### PROBLEM DETAILS
In the comment thread on bitcoin mining and the grid, swap "renewables" for "clean energy projects" and give back the passage from "Yes batteries and" to "costs & capital.".
━━━━━ EXCERPT TO READ
Yes batteries and V2G are obvious solutions as are desal and various other possibilities. The thing is, these all take time and in the meantime bitcoin mining helps provide a profitable load that can be moved in and out in short order. There is currently 10 years worth of renewables in the pipeline – largely in Texas – and they are being held up waiting for the grid to catch up. Bitcoin mining doesn’t even require a grid.
James – KT2 says:
July 24, 2022 at 9:14 am
Re James Wimberley
Fast charging costs & capital.
Bitcoin mining is functionally equivalent to curtailment. The grid is stabilized and the electricity is wasted
Cryoto is going curtail power generation ownership. And the power consumption numbers in article are scary.
JQ, you said “Bitcoin mining is functionally equivalent to curtailment” which is currently (pun) correct.
As to JQ’s next sentence “The grid is stabilized and the electricity is wasted” which at this time seems correct, yet with grid, incentive and technical improvements, power may not be wasted. Please correct me if you believe such a change is not prudent or possible…
“Curtailed energy is a problem in the US because the grid is inflexible, as it is based on a legacy architecture of equalizing supply and demand, and it’s not designed to handle the volume of clean energy that is in the pipeline, he said.”
━━━━━━━━━━
━━━━━ INFORMATION SUPPLIED
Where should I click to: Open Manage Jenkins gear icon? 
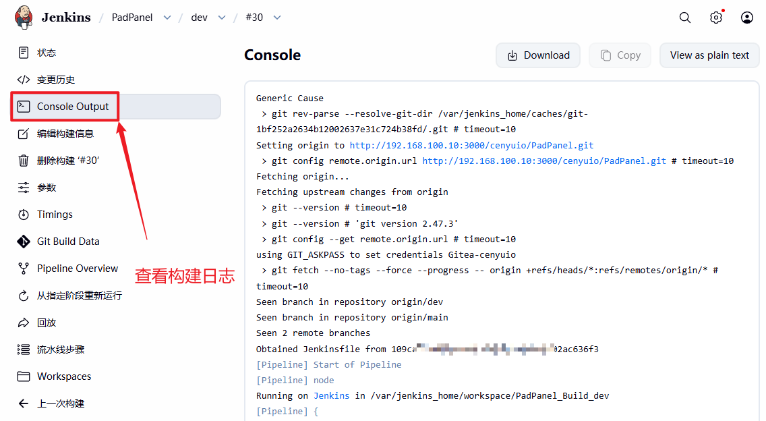(x=716, y=18)
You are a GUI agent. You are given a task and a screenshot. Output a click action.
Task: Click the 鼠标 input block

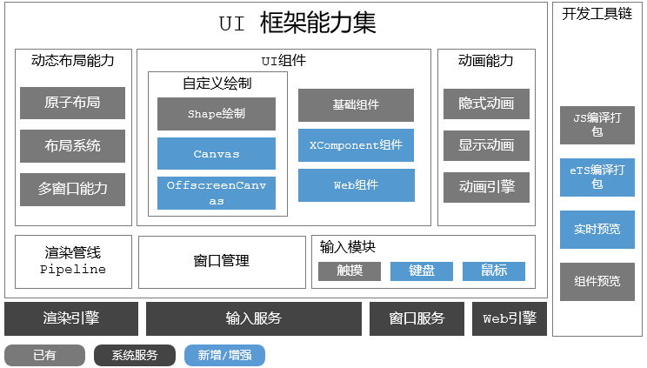pyautogui.click(x=494, y=271)
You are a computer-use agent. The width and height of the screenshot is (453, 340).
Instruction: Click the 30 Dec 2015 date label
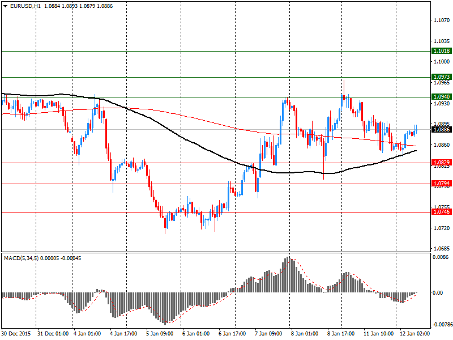(17, 334)
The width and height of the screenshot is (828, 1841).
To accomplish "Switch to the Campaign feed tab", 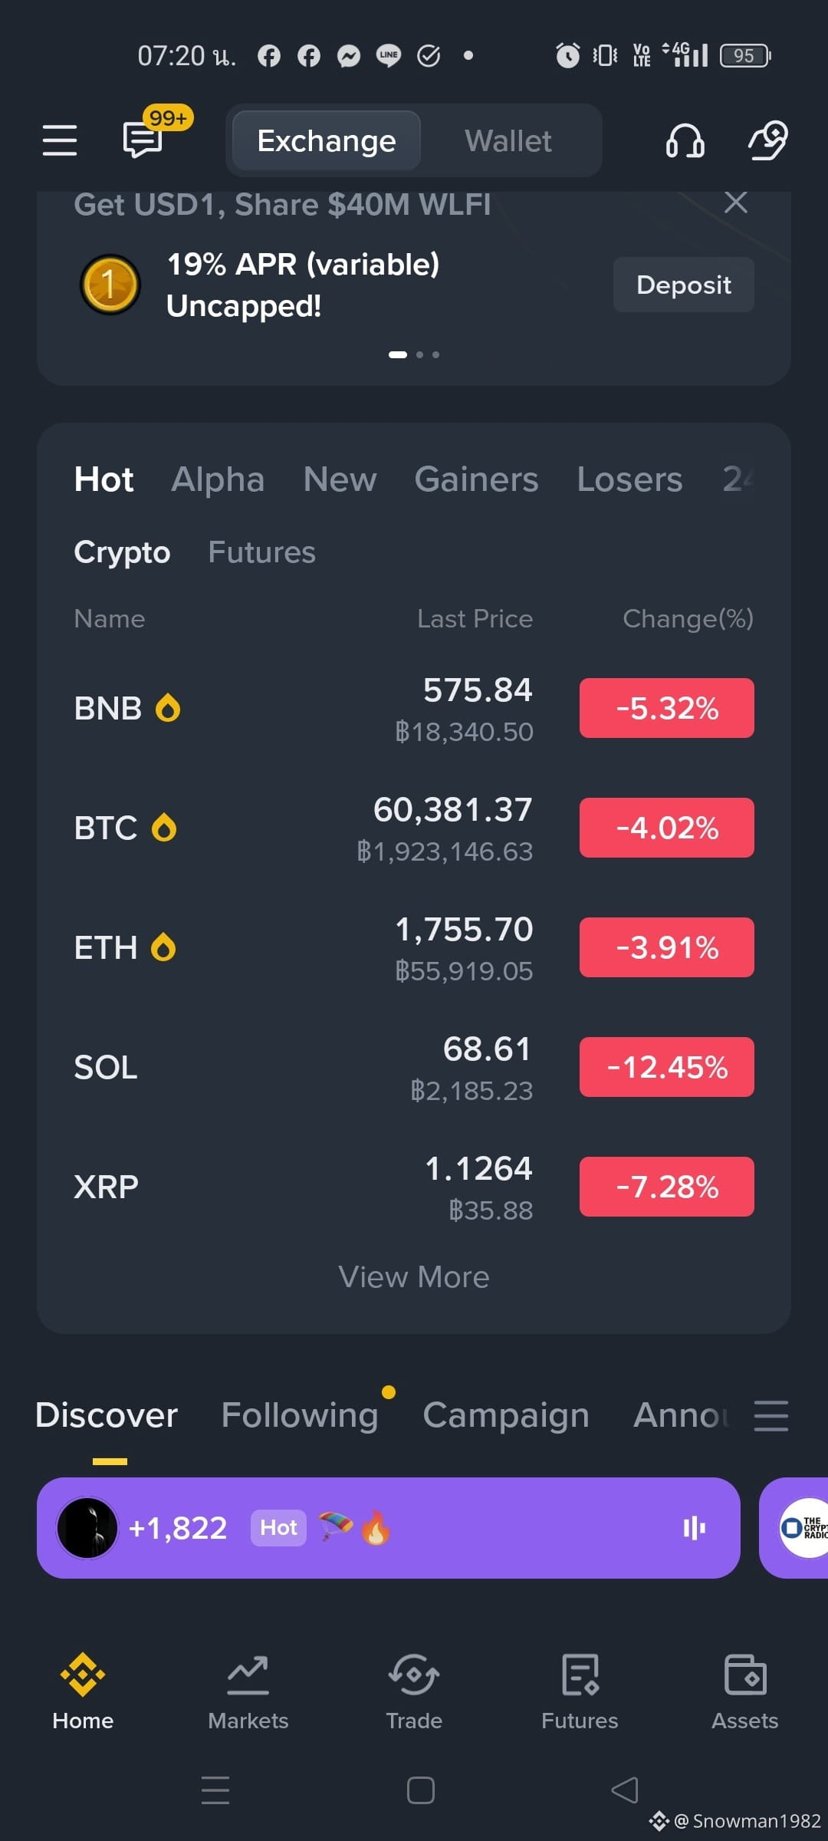I will 506,1415.
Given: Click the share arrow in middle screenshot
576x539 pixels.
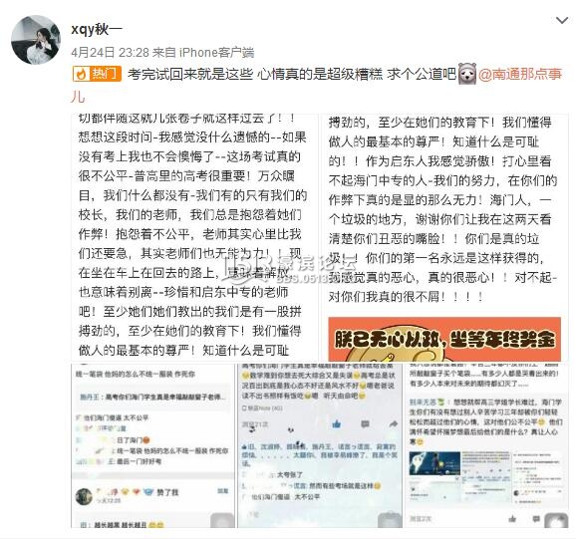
━━━━━━━━━━
### SOLVED EXERCISE
Yes batteries and V2G are obvious solutions as are desal and various other possibilities. The thing is, these all take time and in the meantime bitcoin mining helps provide a profitable load that can be moved in and out in short order. There is currently 10 years worth of clean energy projects in the pipeline – largely in Texas – and they are being held up waiting for the grid to catch up. Bitcoin mining doesn’t even require a grid.
James – KT2 says:
July 24, 2022 at 9:14 am
Re James Wimberley
Fast charging costs & capital.